**抜粋文**
►
例えば、お亡くなりになった方に、配偶者・子・両親がそれぞれいた場合には、配偶者と子のみが法定相続人になります。また、お亡くなりになった方に、配偶者・祖父母・兄弟がいた場合には、配偶者と祖父母のみが相続人になります。
第一順位 | 子 |
第二順位 | 直系尊属(両親、両親がいない場合は祖父母) |
第三順位 | 兄弟姉妹 |
そして、この法定相続人が相続できると決められた割合を、法定相続分といいます。法定相続分の割合は、次のとおりです。
配偶者と子 | 配偶者2分の1、子2分の1 |
配偶者と直系尊属(両親・祖父母など) | 配偶者3分の2、直系尊属3分の1 |
第三順位:配偶者と兄弟姉妹 | 配偶者4分の3、兄弟姉妹4分の1 |
上記の法定相続人、法定相続分の割合に、子や兄弟の人数をかけて、それぞれの具体的な法定相続分を計算します。法定相続人が誰かを間違えると、相続登記の手続き自体がやり直しになってしまう可能性が大きいので、間違いのないように計算しましょう。
遺言書を作成していないときには、法定相続分どおりに遺産分割を行うのが原則です。遺言書が存在するときは、遺言書の定めが法定相続分より優先します。そのため、遺産分割協議を行わない場合には、遺言書の通りに相続登記をする必要があります。
◄
**提供データ**
►
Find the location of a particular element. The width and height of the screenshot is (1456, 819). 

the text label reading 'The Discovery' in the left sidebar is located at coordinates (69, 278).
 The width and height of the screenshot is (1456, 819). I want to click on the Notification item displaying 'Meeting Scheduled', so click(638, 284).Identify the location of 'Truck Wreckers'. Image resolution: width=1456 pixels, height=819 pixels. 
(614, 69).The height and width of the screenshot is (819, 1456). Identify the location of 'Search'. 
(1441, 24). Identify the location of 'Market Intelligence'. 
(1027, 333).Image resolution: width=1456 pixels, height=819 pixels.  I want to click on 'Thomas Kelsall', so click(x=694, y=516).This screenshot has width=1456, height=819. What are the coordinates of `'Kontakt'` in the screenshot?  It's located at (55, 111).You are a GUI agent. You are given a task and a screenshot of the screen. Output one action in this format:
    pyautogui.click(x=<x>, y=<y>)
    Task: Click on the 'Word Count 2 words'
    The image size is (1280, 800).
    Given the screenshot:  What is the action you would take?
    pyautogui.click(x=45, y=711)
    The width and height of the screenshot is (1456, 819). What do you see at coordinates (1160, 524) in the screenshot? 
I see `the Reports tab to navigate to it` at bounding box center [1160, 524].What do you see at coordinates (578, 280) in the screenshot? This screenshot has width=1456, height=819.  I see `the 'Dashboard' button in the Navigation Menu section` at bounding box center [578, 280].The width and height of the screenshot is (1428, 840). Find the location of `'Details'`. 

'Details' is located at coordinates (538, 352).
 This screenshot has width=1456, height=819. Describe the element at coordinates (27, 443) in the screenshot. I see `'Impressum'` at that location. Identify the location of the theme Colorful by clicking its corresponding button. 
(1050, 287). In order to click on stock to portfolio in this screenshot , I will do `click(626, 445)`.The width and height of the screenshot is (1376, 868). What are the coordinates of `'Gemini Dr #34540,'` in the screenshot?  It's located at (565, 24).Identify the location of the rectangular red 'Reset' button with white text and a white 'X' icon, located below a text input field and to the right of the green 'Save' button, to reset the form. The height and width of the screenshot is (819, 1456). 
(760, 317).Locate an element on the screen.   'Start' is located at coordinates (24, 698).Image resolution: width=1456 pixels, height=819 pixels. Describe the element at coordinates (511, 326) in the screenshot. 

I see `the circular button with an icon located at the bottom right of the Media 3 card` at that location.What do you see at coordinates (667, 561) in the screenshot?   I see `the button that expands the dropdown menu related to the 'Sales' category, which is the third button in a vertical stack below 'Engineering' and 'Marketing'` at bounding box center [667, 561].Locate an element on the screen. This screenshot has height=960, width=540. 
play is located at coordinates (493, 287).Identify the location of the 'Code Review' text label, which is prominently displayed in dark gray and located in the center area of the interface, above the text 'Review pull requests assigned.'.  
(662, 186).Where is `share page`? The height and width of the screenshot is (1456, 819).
◄
**課題 1**
抜粋文によると、配偶者と直系尊属が相続人の場合、配偶者の法定相続分はどれだけですか。
**課題 2**
抜粋文の「例えば、お亡くなりになった方」を含む箇所から始め、「のないように計算しましょう。」で終わる部分を、「兄弟姉妹」を「きょうだい」に改めて書き直してください。
項目は抜粋文とは別の資料です。

**解答 1**
3分の2です。

**解答 2**
例えば、お亡くなりになった方に、配偶者・子・両親がそれぞれいた場合には、配偶者と子のみが法定相続人になります。また、お亡くなりになった方に、配偶者・祖父母・兄弟がいた場合には、配偶者と祖父母のみが相続人になります。
第一順位 | 子 |
第二順位 | 直系尊属(両親、両親がいない場合は祖父母) |
第三順位 | きょうだい |
そして、この法定相続人が相続できると決められた割合を、法定相続分といいます。法定相続分の割合は、次のとおりです。
配偶者と子 | 配偶者2分の1、子2分の1 |
配偶者と直系尊属(両親・祖父母など) | 配偶者3分の2、直系尊属3分の1 |
第三順位:配偶者ときょうだい | 配偶者4分の3、きょうだい4分の1 |
上記の法定相続人、法定相続分の割合に、子や兄弟の人数をかけて、それぞれの具体的な法定相続分を計算します。法定相続人が誰かを間違えると、相続登記の手続き自体がやり直しになってしまう可能性が大きいので、間違いのないように計算しましょう。